Synthesis and enzymatic activity of some new purine ring system analogues of adenosine 3',5'-cyclic monophosphate

Article abstract of DOI:10.1021/jm00102a006

A series of novel adenosine 3',5'-cyclic monophosphate (cAMP) analogues, as well as their 6-deamino and 6-nitro derivatives, were synthesized where the purine ring was replaced by indazole, benzotriazole, and benzimidazole. The 3',5'-cyclic monophosphates of indazole and benzotriazole ribofuranosides, where the sugar-phosphate moiety is attached to the N-2 nitrogen atoms of the heterocycles, were also prepared. The biological efficiency of the analogues was tested by their ability to activate purified cAMP-dependent protein kinase I (PK-I) from rabbit skeletal muscle and cAMP- dependent protein kinase II (PK-II) from bovine heart.

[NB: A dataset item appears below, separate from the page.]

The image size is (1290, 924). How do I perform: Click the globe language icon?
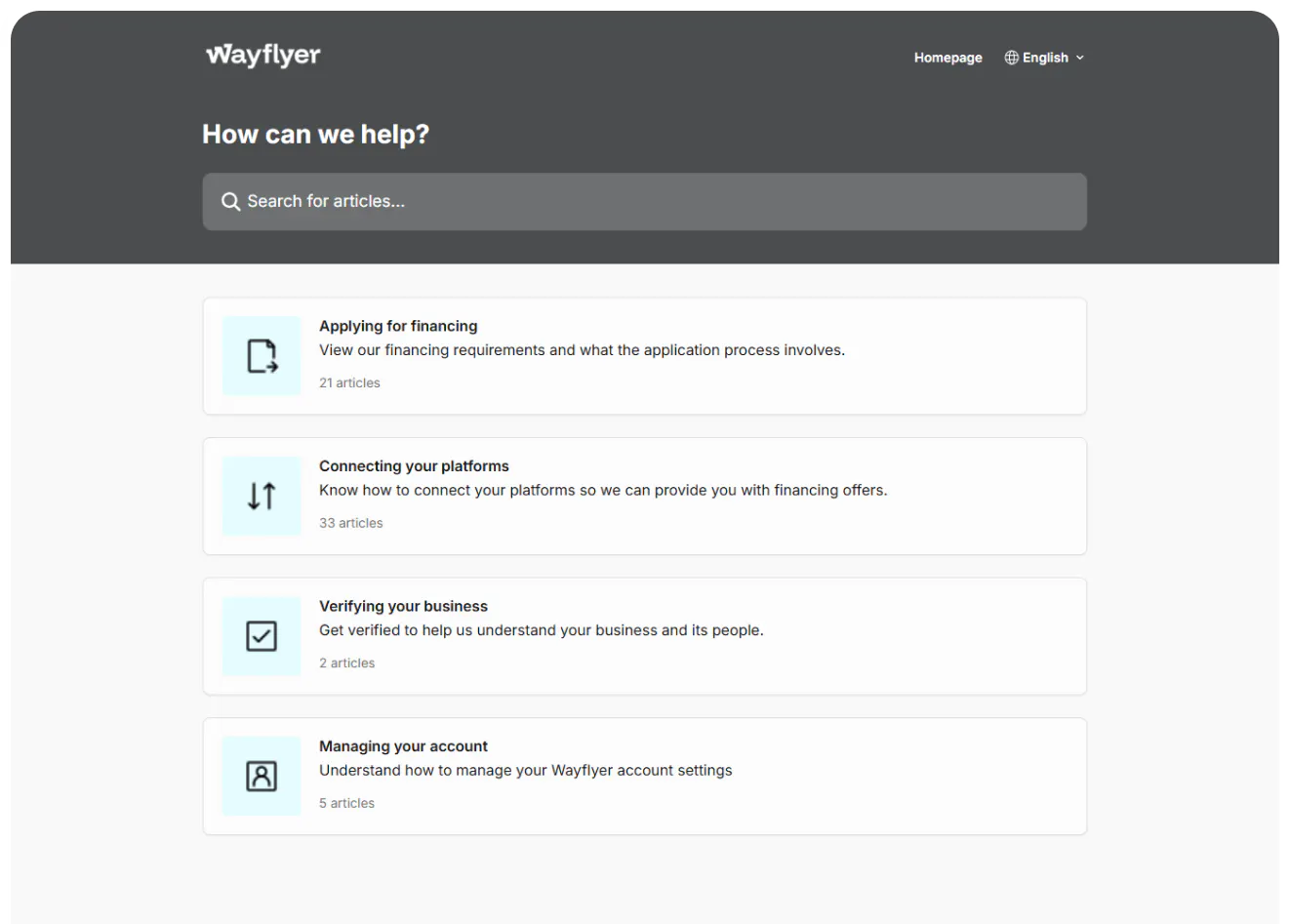point(1011,58)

Each cyclic nucleotide is capable of activating both PK isozymes in half-maximum concentrations (K(a)) ranging from 2.0 · 10^-8 to 4.8 · 10^-6 M. The cyclic phosphate of N-1-β-D-ribofuranosylindazole (13) proved to be a very poor activator for both PK-I and PK-II, but when indazole binds by N-2 to ribose or when the hydrogen atom at C-4 is substituted by a nitro or amino group, activities of the analogues increase considerably. The activating potencies of benzotriazole derivatives are similar to that of cAMP, irrespective of the C- 4 substituents. The K(a)' values of cyclic nucleotides containing benzimidazole were found to be higher for PK-II than for PK-I; e.g. the activity of 4-nitro-1-β-D-ribofuranosylbenzimidazole 3',5'-cyclic monophosphate (32) is nearly 20 times as high for PK-II than for PK-I.